Appologies missed comment replies; I've spent the last couple weeks loathing computers in general and the feeling is only just starting to pass. In the meantime, some more book (and videogame) blogging.

Suikoden IV
The promised long-ass RPG. V, you were completely write about this[1]. Somehow I am still playing and have made it to the recruitment phase of the game, although I'm not sure why or how. Whose bright idea was it, anyway, to design a battle system that encourages auto-attack while also forcing a random battle every three seconds, against the same three enemies, in the same featureless stretch of ocean? If I were Kowloon I'd spare the Southern Islands just to spare myself the pain of constantly fending off malicious sting rays, jellyfish, and kelp.

[1]This = RPGs you can buy used for under $15.

Catspaw by Joan D. Vinge
A re-read. I love this book, it really does have everthing -- not just Cat, the "Street punk. Psion. Telepath." promised by the blurb on the back, but also corporate intersteller politics! Incest! Drug abuse! Cybenetics! Kinky telepathic and telekinteic sex! Orgies! Torture! Cutting-edge performance art! Aliens! Half-aliens! Gay former prison buddies! And just when you start to wonder whether "cyberpunk" can be properly applied to a book which only references computers occasionally, a virtual reality network where Combines (Company Clans) roam as semi-aware consciousnesses with their own distinct personalities. Read more... )

Also, sex. A roomate asked if this was my version of the trashy romance novel, and you know what? It totally is. The book has problems -- Cat gets off much too easily for mistakes that should, according to the worldbuilding, be more serious -- but in this case I am too busy being entertained to care.

The Dante Club by Matthew Pearl
"Boston, 1865. A series of murders, all of them inspired by scenes from Dante's Inferno. Only an elite group of America's first Dante scholars -- Henry Wadsworth Longfellow, Oliver Wendall Holmes, James Russell Lowell, and J.T. Fields -- can solve the mystery." A fun book. I just read a short story about Lowell -- more correctly, about a grad student struggling to write his PhD on Lowell while secretly resenting him -- but that Lowell and this Lowell are nothing alike. This one is much more cuddly. XD Read more... )
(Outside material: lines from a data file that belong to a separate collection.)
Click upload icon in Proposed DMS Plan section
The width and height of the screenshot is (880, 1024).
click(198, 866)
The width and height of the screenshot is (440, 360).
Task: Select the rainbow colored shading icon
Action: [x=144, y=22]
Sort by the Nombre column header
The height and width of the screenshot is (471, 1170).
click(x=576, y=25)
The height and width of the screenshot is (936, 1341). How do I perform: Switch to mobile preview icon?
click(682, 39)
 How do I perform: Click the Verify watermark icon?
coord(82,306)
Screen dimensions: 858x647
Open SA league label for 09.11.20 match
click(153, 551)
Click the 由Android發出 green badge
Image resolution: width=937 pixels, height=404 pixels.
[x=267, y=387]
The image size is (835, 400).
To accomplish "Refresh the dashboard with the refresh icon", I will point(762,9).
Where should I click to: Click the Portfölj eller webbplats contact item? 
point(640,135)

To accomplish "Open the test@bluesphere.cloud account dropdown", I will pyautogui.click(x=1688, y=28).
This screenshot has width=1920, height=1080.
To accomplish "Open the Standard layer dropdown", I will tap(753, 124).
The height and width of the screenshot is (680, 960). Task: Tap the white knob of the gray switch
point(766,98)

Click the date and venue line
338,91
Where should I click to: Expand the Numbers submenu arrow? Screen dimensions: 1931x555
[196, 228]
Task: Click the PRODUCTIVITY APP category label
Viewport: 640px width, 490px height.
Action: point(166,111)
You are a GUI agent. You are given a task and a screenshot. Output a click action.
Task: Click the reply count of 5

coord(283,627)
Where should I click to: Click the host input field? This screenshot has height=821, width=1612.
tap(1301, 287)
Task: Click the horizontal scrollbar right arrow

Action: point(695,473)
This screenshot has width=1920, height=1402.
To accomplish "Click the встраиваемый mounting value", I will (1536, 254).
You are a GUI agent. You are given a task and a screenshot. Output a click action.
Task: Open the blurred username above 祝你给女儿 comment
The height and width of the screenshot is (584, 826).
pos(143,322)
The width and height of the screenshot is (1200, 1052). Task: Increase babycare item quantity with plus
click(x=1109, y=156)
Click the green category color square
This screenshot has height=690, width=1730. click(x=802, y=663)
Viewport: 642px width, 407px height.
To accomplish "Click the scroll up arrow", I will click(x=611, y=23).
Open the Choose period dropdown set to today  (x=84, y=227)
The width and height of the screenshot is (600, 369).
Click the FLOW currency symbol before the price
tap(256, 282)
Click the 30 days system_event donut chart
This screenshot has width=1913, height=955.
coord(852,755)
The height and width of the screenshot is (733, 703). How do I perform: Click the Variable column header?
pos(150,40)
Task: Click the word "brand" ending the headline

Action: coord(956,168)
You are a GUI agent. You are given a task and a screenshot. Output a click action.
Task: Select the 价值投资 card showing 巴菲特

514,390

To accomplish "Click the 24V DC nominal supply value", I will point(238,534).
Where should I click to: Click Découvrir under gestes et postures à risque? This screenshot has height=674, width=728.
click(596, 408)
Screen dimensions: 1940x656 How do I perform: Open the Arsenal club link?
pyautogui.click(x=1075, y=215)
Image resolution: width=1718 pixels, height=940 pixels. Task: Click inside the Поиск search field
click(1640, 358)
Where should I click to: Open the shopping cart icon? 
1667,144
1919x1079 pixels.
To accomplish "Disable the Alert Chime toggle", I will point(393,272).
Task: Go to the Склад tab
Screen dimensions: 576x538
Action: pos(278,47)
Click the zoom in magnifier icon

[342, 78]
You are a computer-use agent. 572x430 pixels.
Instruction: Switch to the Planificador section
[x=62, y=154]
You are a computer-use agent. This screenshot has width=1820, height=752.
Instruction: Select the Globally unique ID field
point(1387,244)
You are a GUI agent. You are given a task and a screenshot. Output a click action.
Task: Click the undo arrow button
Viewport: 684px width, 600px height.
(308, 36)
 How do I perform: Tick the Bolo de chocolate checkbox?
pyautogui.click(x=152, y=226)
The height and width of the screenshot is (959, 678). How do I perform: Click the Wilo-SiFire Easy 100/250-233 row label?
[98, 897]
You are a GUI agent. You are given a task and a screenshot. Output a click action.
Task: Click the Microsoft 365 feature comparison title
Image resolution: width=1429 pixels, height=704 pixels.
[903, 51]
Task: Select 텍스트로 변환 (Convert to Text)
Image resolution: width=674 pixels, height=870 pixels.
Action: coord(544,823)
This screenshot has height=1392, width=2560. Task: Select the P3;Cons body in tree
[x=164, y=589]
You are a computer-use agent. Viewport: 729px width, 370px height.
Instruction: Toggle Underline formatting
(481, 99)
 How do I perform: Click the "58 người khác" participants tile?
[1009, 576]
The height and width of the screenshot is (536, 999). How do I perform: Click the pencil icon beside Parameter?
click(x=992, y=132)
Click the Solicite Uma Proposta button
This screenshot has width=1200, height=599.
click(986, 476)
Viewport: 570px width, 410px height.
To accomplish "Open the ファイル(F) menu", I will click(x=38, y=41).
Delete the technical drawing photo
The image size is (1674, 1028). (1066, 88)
On the other hand everyone quotes poetry at everyone else, and the dialogue is wonderfully, believeably smart.

Empress Orchid by Anchee Min
Tzu Hsi's story, told from her perspective. Reading this, I suffered a severe case of double vision. Are the author and I talking about the same Tzu Hsi, here? The last Imperial Mother, the Western Empress? The evil plotting ignorant seductress who single-handedly brought down the Qing dynasty? Not that I've ever believed all that, but. In this story she's a competant administrator. Sort of weird. Read more... )

I liked Empress Orchid, most of the time. It's an easy read and all the major players are accounted for. My biggest complaint is that there's too much time wasted describing objects -- a carved table with inlaid pearls the size of marbles, Orchid's favorite dragonfly hairpin. I used to eat this sort of thing up, but now it just bores me. Honestly I have textbooks that are more entertaining.

Quick movie reviews:
Brokeback Mountain: good
Chronicles of Narnia: bad

I'd say more except there's cake. XDXDXD later!